Since the treatment this well has averaged 284m3 oil per month (9.5m3/day) with a high of 411m3 in October, 1996. The incremental production from this well since treatment is over 1350m3.
Case History #7 –
2nd Rush Lake Well This well was newly completed in the Sparky in May, 1981. In the ten months prior to treatment, this well averaged 96m3 oil per month (3.2m3/day). A fluid treatment using 2.2 m3 over 15.3m of perforations was performed in conjunction with a re-perforation and a pump upgrade on June 5 and 6. Since the treatment, the well has produced an average of 106m3 oil per month (3.5m3/day). This slight increase in production has occurred despite the fact that the well has not been serviced since the treatment (i.e. no down time) as compared to 60% down time in the ten months prior to treatment. From these results it obvious that the treatment did little to increase oil production.

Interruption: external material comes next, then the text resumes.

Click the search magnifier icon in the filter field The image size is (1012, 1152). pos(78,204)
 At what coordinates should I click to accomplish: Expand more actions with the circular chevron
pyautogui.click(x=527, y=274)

However, whether the ineffectiveness of the treatment was due to the well not having asphaltene damage, or to an ineffective method of treatment (i.e. the quantity of fluid used and/or the time it was left to soak was insufficient to remove the asphaltene damage present) is impossible to determine.
Case History #8 -
5th Gully Lake Well For the ten months prior to treatment. this well averaged 117m3 per month (3.9m3/day).4 A fluid treatment was performed in conjunction with an equipment upgrade on June 13 and 14, 1996 using 1.5m3 of AS-lover 4.4m of perforations. Since the treatment the well has produced an average of 281m3 oil per month (9.4m3/day) with a high of 443m3 in July. The incremental production from this well since treatment is over 1600m3.
Case History #9 –
6th Gully Lake Well This well was newly completed in the Waseca in July, 1981. For the ten months prior to treatment. the well averaged 175m3 oil per month (5.8m3/day). Its cumulative production as of May, 1995 was 15 392m3. A fluid treatment was performed in conjunction with a tubing and pump upgrade on June 15 and 16, 1995 using 1.0m3 of fluid over 3m of perforations. Since the treatment the well has produced an average of 258m3 oil per month (8.6m3/day) over a nine-month period. The represents over 750m3 of incremental production during this period.
Conclusions
Given that more than one change was made to the well at the time of treatment to many of the wells treated, it is difficult to draw any definite conclusion from the information above. Nevertheless, the first well treated in Gully Lake demonstrates that the treatment is capable of increasing oil production through the removal of blockage effecting sand inflow. And, given the nature of the chemical involved the blockage removed is likely asphaltenic in nature. (Tests to measure the difference in asphaltene content within oil produced from a well before and after treatment were underway at the time this paper was submitted) A more obvious conclusion that can be made is that not every well treated results in increased oil production. This being said, many of the wells treated produce slightly more than they had previously, while a few of the wells treated such as the well just mentioned, produce a great deal more than they had previously. Also, given the volume of incremental oil produced in these latter cases, only a very few dramatic successes are required to justify treating a number of wells. Overall, twenty-nine wells were treated with fluid over a 6-month period on the Saskatchewan side of Lloydminster using a two-day technique and a selective stimulation tool. Eighteen of these wells had sufficient incremental production within the first six months of treatment to more than offset the cost of treating the well. (Although this does not include the cost of the equipment installed on these wells, it is assumed that this equipment can be utilized elsewhere in the cases where the treatment is unsuccessful.) Of these eighteen wells, five have shown incremental production for at least one year, resulting in over 6,500m3 of increased production. Assuring a net profit of at least $90per cubic meter of oil over this
period, these five wells alone have generated over $1.5M in sales over and above their previous production. For the previously mentioned eighteen wells, the total incremental oil production is over 29,000m3. Using the same figure for net profit, this represents $2.6M in incremental sales thus far.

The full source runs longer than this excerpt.